We use a fully timing-driven experimental flow [4] [15] in which a set of benchmark circuits are synthesized into different cluster-based [2] [3] [15] logic block architectures, which contain groups of LUTs and flip-flops. We look across all architectures with LUT sizes in the range of 2 inputs to 7 inputs, and cluster size from 1 to 10 LUTs. In order to judge the quality of the architecture we do both detailed circuit level design and measure the demand of routing resources for every circuit in each architecture. These experiments have resulted in several key contributions. First, we have experimentally determined the relationship between the number of inputs required for a cluster as a function of the LUT size (K) and cluster size (N). Second, contrary to previous results, we have shown that when the cluster size is greater than four, that smaller LUTs (size 2 and 3) are almost as area efficient as 4-input LUTs, as suggested in [11]. However, our results also show that the performance of FPGAs with these small LUT sizes is significantly worse (by almost a factor of 2) than larger LUTs. Hence, as measured by area-delay product, or by performance, these would be a bad choice.

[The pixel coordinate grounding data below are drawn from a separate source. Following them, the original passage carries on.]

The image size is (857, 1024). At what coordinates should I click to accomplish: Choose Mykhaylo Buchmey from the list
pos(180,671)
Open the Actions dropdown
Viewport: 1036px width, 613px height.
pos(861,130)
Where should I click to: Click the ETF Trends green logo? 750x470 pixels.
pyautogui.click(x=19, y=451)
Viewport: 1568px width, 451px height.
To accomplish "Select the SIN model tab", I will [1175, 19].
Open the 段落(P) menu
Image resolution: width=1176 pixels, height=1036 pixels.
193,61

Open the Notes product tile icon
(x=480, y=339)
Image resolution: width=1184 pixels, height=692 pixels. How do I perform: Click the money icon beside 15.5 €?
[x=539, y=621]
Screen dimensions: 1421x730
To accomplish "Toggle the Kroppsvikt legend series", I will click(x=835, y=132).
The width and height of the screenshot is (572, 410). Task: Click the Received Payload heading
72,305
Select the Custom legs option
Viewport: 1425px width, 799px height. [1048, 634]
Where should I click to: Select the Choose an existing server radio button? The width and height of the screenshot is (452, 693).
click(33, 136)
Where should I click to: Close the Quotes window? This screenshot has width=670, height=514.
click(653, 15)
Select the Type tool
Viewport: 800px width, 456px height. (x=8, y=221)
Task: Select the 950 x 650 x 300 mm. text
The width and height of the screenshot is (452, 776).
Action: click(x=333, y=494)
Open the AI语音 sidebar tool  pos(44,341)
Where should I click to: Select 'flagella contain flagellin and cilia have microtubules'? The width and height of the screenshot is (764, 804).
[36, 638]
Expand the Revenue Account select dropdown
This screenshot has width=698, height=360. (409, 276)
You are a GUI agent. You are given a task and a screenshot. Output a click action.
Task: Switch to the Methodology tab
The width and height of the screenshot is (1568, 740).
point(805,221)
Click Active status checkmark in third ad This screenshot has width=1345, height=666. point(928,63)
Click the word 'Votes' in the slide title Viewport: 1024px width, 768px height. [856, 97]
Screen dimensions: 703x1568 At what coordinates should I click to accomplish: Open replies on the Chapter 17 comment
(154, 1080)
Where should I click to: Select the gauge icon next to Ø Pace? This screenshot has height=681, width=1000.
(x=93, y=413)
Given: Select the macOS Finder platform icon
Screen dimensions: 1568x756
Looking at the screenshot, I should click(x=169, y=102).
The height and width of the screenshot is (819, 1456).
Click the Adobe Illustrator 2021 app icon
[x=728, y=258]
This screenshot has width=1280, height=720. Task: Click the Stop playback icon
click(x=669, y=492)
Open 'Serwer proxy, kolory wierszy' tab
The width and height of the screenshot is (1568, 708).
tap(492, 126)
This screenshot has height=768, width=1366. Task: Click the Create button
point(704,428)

Also, we have discovered that LUT sizes of 5 and 6 produce much better area results than were previously believed. Finally, our results show that a LUT size of 4 to 6 and cluster size of between 4 and 10 provides the best area-delay product for an FPGA.


REFERENCES

Note: OCR errors may be found in this Reference List extracted from the full text article. ACM has opted to expose the complete List rather than only correct and linked references.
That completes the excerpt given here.